Ojaghi, M. (Makhzan Ojaghi, S. M.)

Doctor of Philosophy, New College, University of Oxford, Michaelmas Term 2010

The Development of Real-Time Distributed Hybrid Testing for Earthquake Engineering

Real-time distributed hybrid testing is a new testing technique which applies the latest advances in Internet technologies to share the resources of geographically distributed laboratories. The technique combines distributed components of a structural system both physical and numerical, via a common numerical part. By doing so, it enables realistic large scale seismic simulations beyond the capabilities of any one lab. Therefore, it promises to be one answer to the call to extend current capabilities for realistic large scale seismic simulation, particularly in cases where rate effects are important and time-scaling must be avoided.

In this thesis the architecture of the UK-NEES (UK Network for Earthquake Engineering Simulation) distributed hybrid testing (DHT) system is presented. It is applied to combine the individual components of a testing system developed to conduct what are believed to be the world’s first robust (stable and accurate), repeatable and continuous real-time geographically distributed hybrid tests. New control strategies, algorithms, systems and software are presented and have been developed to form the testing system. While the architecture is scalable, it has been developed with the pre-existing hardware environments between the three UK-NEES sites at Oxford, Bristol and Cambridge universities in mind.

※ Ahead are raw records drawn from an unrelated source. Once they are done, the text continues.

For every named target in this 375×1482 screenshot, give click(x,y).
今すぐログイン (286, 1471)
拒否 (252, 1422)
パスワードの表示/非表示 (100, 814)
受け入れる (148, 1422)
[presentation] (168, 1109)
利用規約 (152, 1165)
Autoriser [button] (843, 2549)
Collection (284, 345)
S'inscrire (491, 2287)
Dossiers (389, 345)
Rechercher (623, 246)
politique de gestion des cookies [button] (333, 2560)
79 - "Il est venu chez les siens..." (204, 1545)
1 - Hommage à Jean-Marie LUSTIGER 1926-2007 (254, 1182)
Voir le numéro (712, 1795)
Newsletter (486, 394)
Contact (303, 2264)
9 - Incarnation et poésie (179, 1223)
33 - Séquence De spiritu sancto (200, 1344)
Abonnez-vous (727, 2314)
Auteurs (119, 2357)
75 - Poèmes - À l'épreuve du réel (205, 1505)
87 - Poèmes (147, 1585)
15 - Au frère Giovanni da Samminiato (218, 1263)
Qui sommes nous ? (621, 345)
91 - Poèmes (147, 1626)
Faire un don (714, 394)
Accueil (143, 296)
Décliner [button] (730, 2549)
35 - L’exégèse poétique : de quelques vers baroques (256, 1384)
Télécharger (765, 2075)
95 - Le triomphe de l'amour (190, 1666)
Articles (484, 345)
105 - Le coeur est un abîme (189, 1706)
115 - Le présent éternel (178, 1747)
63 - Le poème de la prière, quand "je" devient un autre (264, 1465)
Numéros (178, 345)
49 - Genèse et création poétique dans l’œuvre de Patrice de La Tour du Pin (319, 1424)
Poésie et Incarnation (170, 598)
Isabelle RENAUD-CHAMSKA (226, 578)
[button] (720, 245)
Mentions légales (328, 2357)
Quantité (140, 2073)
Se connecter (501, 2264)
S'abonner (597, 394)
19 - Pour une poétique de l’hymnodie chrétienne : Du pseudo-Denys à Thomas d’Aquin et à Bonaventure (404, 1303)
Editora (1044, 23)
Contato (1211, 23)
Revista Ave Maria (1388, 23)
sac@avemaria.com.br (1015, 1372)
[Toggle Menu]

However, the primary focus here is to describe real-time DHT with realistic physical substructures between Bristol and Oxford.

Extensive experimental results are shown. First, these are from early development work describing the issues that were overcome in enabling testing in this new environment. This is then extended to include later, local and distributed equivalent, real-time hybrid tests in a variety of challenging test configurations. This includes, demonstrating single axis real-time distributed control of a predominantly linear physical substructure. However, results are also presented of testing with highly nonlinear, stiff, hardening and degrading metallic energy dissipation devices and, with multiple local and distributed physical substructures, including with coupled nonlinear physical components. These tests prove that real-time DHT is possible with existing legacy hardware systems. They also show that these tests can be conducted under realistic, low damping conditions with large scale structural components and, that tests may be conducted independent of network conditions.

The work includes development of a new large time-step, large delay compensation algorithm which can far exceed prediction capabilities of existing algorithms. A novel test rig accommodating height reduction due to shear is also presented together with a new control system for conducting low cycle fatigue testing of a shear type metallic damper manufactured using a variety of materials. The controller is later adapted to enable variable delay, variable amplitude compensation in real-time hybrid testing. Some previously unobserved and interesting features of device dynamic response behaviour are also briefly introduced.